Он тихо и добродушно засмеялся, и красивый темно-карий его глаз его стал мягким и лучистым.
— Павлик, тютелька ты мой милый, окреп, что ли, от чая? Галка, подлей ему из стакана… Стебелечки, а?… Дети! — с отцовской заботливостью кивнул на них Сухов, — У тебя, Ардальон Порфирьевич, тоже потомство?…
Адамейко отрицательно кивнул головой.
— К чему это вы два раза сказали: «Этому не бывать»? Какой в том смысл?… — решился он опять заговорить.
Сухов отодвинул от себя стакан, звонко и коротко ударившийся о пустую бутылку.
— Точка! — сказал он, чуть хмурясь, и слово было сухо и коротко, как звук стекла, — и слово слилось с ним. — Точка, дорогой гражданин!… Никаких мне больше вопросов! Ни-ни… Опутал ты меня ими за полчаса, как колючей проволокой… «Что, да почему, да как?!» Может, ты следователь? Так я все равно тебя теперь не боюсь… хо-хо-хо-о! Этому не бывать… не боюсь!… — раскалывался, как орех, его уже охмелевший заметно, рокочущий басок.
«Странно… Он словно чего-то боится», — мелькнуло у Ардальона Порфирьевича.
— Нет, я знаю, — ты штатский человек, только странный какой-то, ей-богу! — продолжал Сухов. — Я только прошу тебя, дорогой гражданин, не заставляй меня разгадывать твои вопросы… Слышь? И говори… для меня понятней, а? Давай так — для дружбы! Подошел ты, брат, ко мне на панели и сразу фамилию свою! К чему… сразу? А потом про слово какое-то… а? Про какое ты слово? Порох, говоришь, слово… Сам ты, мол, Федор Сухов, слова этого не понимаешь, — а слова-то самого не говоришь! В пивной деньги платишь, а сам стаканом брезгуешь… Что? Вру я? Ну, скажи, дружок? Все загадки, все загадки ставишь… Занятный ты… Занимательный ты человек!
Он дружелюбно уже рассмеялся; улыбнулся широко и Ардальон Порфирьевич. Улыбнулся, потому что в словах Сухова почувствовал какую-то похвалу себе — неожиданную и доверчивую.
«А все— таки он чего-то боится… -опять подумал он, глядя на Сухова. — Чего только?…»
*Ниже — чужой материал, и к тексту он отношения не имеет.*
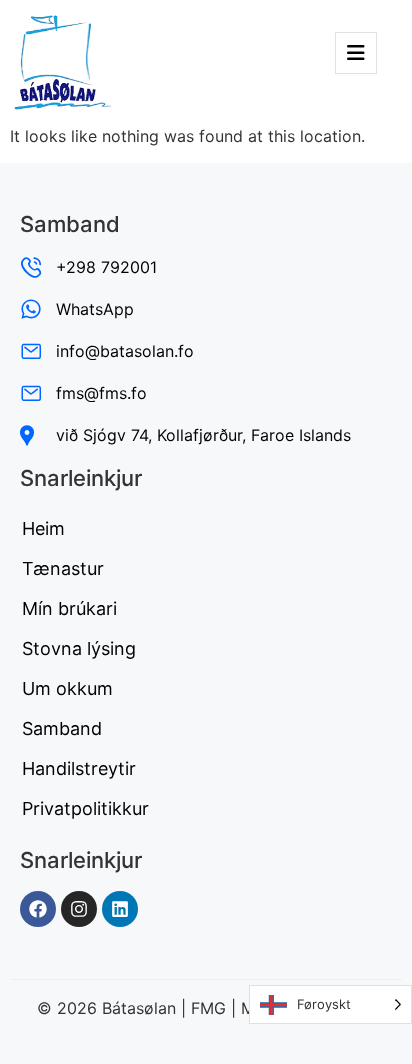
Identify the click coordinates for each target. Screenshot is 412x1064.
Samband (62, 728)
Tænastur (63, 568)
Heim (43, 528)
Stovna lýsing (79, 648)
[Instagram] (79, 909)
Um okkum (67, 688)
— Ну, что скажешь? — продолжал улыбаться Сухов. — Говори, а то стакан мне осталось и — баста! Тютелька-то мой, Павлик, гляди, совсем носом клюет. Шибздик ты мой, потерпи маленько! Кормитель мой… ах! — криво и жалобно усмехнулся он. — Ну, что ж скажешь?… — опять повернул он голову в сторону Адамейко.
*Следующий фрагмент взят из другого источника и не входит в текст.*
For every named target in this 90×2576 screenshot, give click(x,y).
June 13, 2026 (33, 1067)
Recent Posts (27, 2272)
— Ничего не скажу… сейчас ничего не скажу, — задумчиво ответил Ардальон Порфирьевич. — Пей, — неожиданно для самого себя обратился он на «ты» к Сухову, — пей, да будем расплачиваться.
«Что— то у него на уме есть особенное, прячет что-то… Узнаю… непременно узнаю!» -не покидала его уже запавшая вдруг мысль. И Ардальон Порфирьевич отвел свой взор от Сухова и с деланным любопытством начал оглядывать пивную.
Сухов тоже стал оглядываться по сторонам, точно искал, теперь среди присутствующих своих знакомых. Он сильно наклонился вперед, голова его часто вздрагивала от подпрыгивающей к горлу икоты, а щипчики длинных и острых ногтей тоже вздрагивали и опускались вниз, соскользнув с захваченного ими коротенького волоска бородки. Но он опять схватывал его прижатыми друг к другу ногтями, — и казалось, что хочет Сухов мелкой и осторожной хваткой выдернуть занозу-волос…
В пивной было много народа; низенький подвальчик со сводчатым потолком был грузно забит людьми, принесшими сюда сырой и острый запах ночной улицы и нечесаного простонародья. Оно было бестолково-шумливым, неповоротливо-отяжелевшим, — словно оплыл низенький подвальчик клейким месивом людских спин и грудей. Стены пивной взмокли от тяжелого кислого выдыха людей и густо покрылись водянистыми нарывчиками пота, как и воспаленные лица сидящих за столиками.
Были сосредоточенно-деловиты лица хозяев за стойкой, нервны руки и коротко-быстра походка официантов, и тиха была уставшая сонная муха на колпаке из марли, прикрывшем щербатое блюдо и на нем — бутерброды и воблу…
— Пойдем — притронулся к плечу Сухова Ардальон Порфирьевич, расплачиваясь с официантом.
Он первый встал. Встал и Сухов.
— Айда, кормильцы, домой!… Вашу мать все равно и сегодня не пересидим… — глухо и непонятно обратился он к детям. — Спасибо, Ардальон… Друг ты мне, ей-богу… Ишь, тютелька-то мой, Павлик, совсем желтым стал от здешнего воздуха… Пяток ему всего миновал… кормильцу, — криво и жалостливо улыбнулся он Ардальону Порфирьевичу.